Pixel coordinate grounding data:
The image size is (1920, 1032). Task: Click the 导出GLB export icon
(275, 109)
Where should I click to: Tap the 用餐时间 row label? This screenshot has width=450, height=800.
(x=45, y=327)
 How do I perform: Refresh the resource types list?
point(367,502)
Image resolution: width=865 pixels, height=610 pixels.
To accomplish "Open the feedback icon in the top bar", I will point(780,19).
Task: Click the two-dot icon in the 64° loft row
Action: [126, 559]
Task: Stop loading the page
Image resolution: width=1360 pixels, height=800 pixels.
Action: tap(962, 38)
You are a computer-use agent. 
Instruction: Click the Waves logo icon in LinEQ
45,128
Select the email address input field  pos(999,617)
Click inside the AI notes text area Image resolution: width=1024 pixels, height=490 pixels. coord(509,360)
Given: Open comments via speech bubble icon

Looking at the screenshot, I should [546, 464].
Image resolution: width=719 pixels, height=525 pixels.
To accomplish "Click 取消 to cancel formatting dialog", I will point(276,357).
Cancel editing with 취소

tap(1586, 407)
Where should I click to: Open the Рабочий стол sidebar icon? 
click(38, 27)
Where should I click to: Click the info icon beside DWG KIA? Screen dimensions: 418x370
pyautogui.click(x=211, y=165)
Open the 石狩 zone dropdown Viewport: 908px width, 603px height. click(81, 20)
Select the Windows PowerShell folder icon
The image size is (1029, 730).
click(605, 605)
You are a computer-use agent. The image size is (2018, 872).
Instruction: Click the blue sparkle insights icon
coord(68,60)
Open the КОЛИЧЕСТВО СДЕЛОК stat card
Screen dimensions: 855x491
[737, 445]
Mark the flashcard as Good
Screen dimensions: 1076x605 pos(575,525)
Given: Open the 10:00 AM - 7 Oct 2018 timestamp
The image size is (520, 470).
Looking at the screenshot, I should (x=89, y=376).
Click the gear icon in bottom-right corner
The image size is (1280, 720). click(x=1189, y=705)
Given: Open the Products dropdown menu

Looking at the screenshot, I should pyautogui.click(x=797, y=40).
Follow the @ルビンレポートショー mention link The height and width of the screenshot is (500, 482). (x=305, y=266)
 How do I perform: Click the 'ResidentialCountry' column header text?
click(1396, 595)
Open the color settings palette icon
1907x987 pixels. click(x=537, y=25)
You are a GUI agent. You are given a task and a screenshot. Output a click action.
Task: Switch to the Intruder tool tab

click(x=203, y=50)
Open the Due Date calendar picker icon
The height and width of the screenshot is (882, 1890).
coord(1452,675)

Problem details:
Every line from the one containing "Follow the @ルビンレポートショー" through the last line above should be retyped exactly; no other lines are wanted.

Exercise output:
Follow the @ルビンレポートショー mention link The height and width of the screenshot is (500, 482). (x=305, y=266)
 How do I perform: Click the 'ResidentialCountry' column header text?
click(1396, 595)
Open the color settings palette icon
1907x987 pixels. click(x=537, y=25)
You are a GUI agent. You are given a task and a screenshot. Output a click action.
Task: Switch to the Intruder tool tab

click(x=203, y=50)
Open the Due Date calendar picker icon
The height and width of the screenshot is (882, 1890).
coord(1452,675)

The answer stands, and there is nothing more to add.